Large language models (LLMs) such as ChatGPT o1, ChatGPT o3, and DeepSeek R1 have shown great potential in solving difficult problems. However, current LLM evaluation benchmarks are limited to one-step interactions. Some of the existing sequence decision-making environments, such as TextStarCraftII and LLM-PySC2, are too complicated and require hours of interaction to complete a game. In this paper, we introduce LLM-Cave, a benchmark and light environment for LLM reasoning and decision-making systems. This environment is a classic instance in the era of Symbolism. Artificial intelligence enables the agent to explore the environment and avoid potential losses by reasoning about nearby dangers using partial observable state information. In the experiment, we evaluated the sequential reasoning ability, decision-making performance and computational efficiency of mainstream large language models (LLMs) such as GPT-4o-mini, o1-mini, and DeepSeek-R1. Experiments show that while Deepseek-R1 achieved the highest success rate on complex reasoning tasks, smaller models like 4o-mini significantly narrowed the performance gap on challenges by employing Chain of Speculation and Planner-Critic strategies, at the expense of reduced computational efficiency. This indicates that structured, multi-step reasoning combined with an LLM-based feedback mechanism can substantially enhance an LLM's decision-making capabilities, providing a promising direction for improving reasoning in weaker models and suggesting a new reasoning-centered benchmark for LLM assessment. Our code is open-sourced in https://github.com/puleya1277/CaveEnv.

Paper Structure

This paper contains 17 sections, 2 equations, 5 figures, 4 tables.

Figures (5)

  • Figure 1: LLM-Cave Environment. In the LLM-Cave environment, the LLM controls a game agent; the agent has to explore the cave and find the gold. In the cave, the agent can only get the information of the current grid, while there are pits (holes) and wumpus (monster) that may kill the agent. Near the pits and wumpus are breeze and stench.
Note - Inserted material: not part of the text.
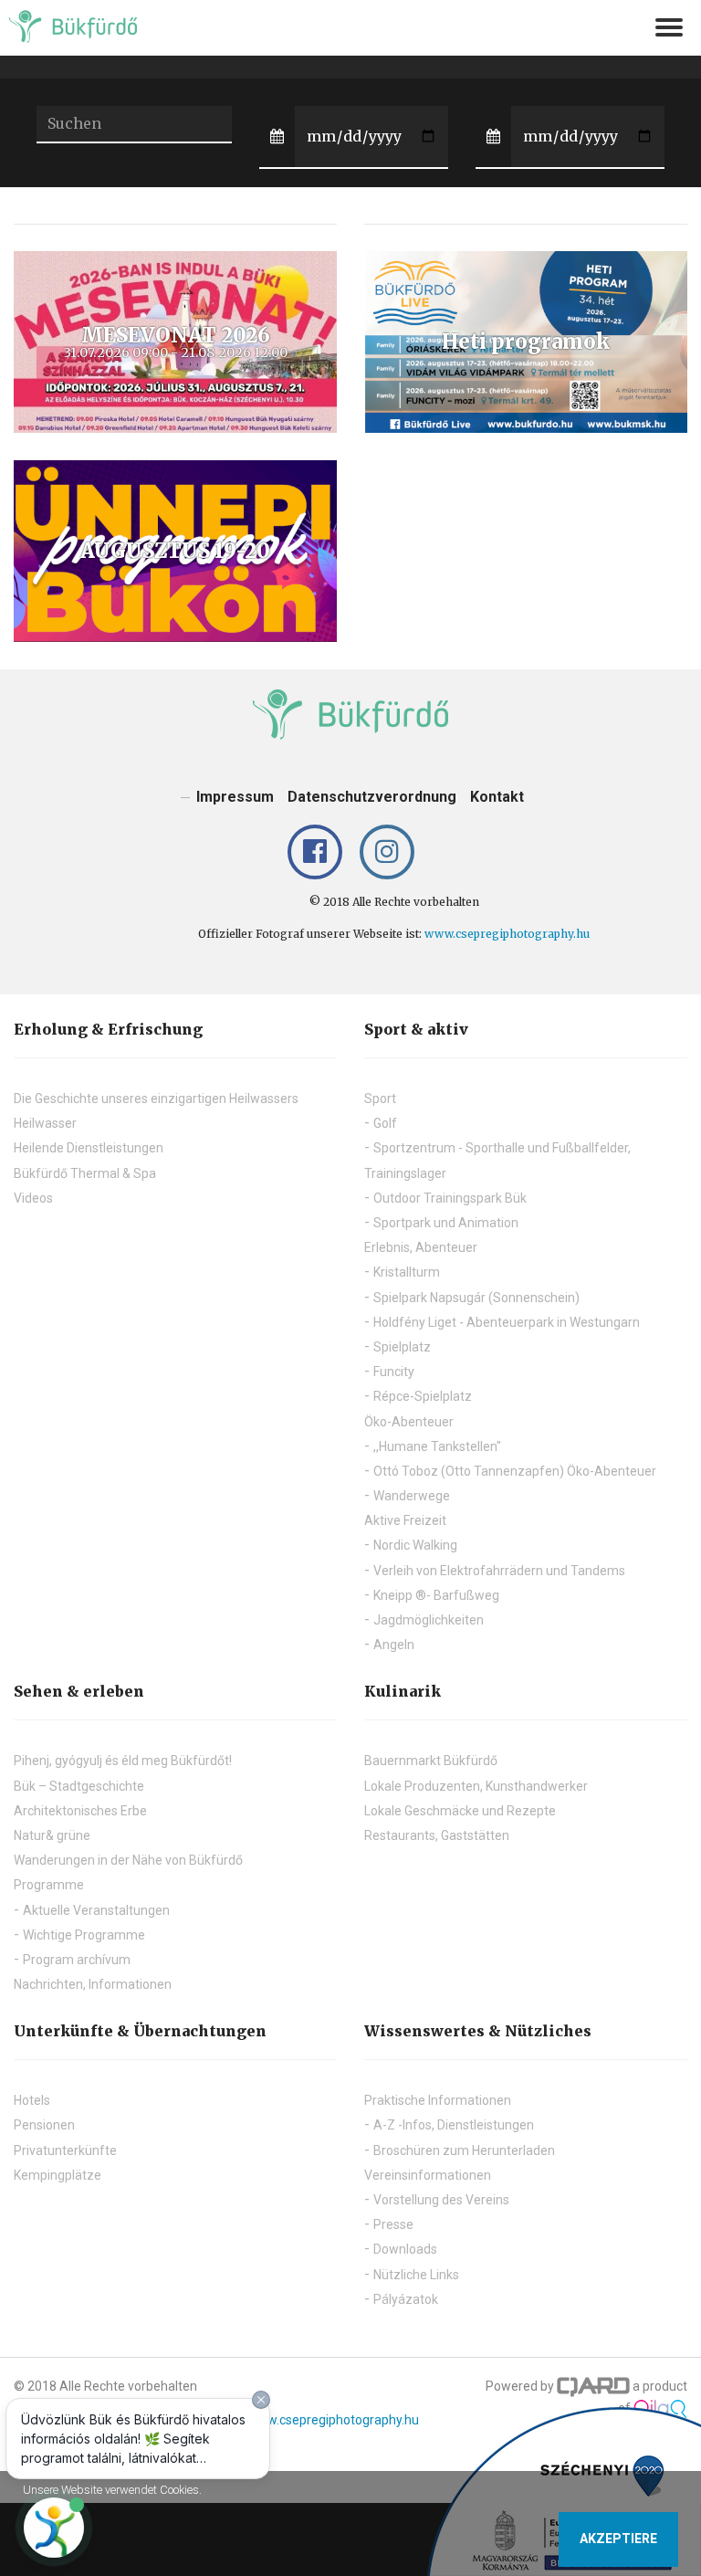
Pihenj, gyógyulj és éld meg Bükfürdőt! (123, 1760)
The LLM should reason the position of the pit and wumpus according to the observed information of breeze and stench to safely explore the cave and find the gold.
  • Figure 2: The workflow of LLM agents interacting with its environment. The Chain of Speculation Mechanism and the Planner-Critic Mechanism are applied within LLM-Cave. The Chain of Speculation maintains explicit hypotheses about pit and Wumpus positions, updating them after each observation. The Planner proposes an action that the Critic scores for safety; actions exceeding a confidence threshold are executed otherwise a safer alternative is supplied.
  • Figure 3: visualization of LLM-Cave.
  • Figure 4: System prompt for LLMs.
  • Figure 5: A typical experiment replay. In LLM-Cave, the DeepSeek R1 model effectively guided the agent through a hazardous cave. Starting from a safe region, the agent detected signs of danger—breeze and stench—and inferred the locations of a pit and the Wumpus. It successfully avoided the pit, eliminated the Wumpus, and proceeded to collect the gold, demonstrating accurate reasoning and decision-making under uncertainty.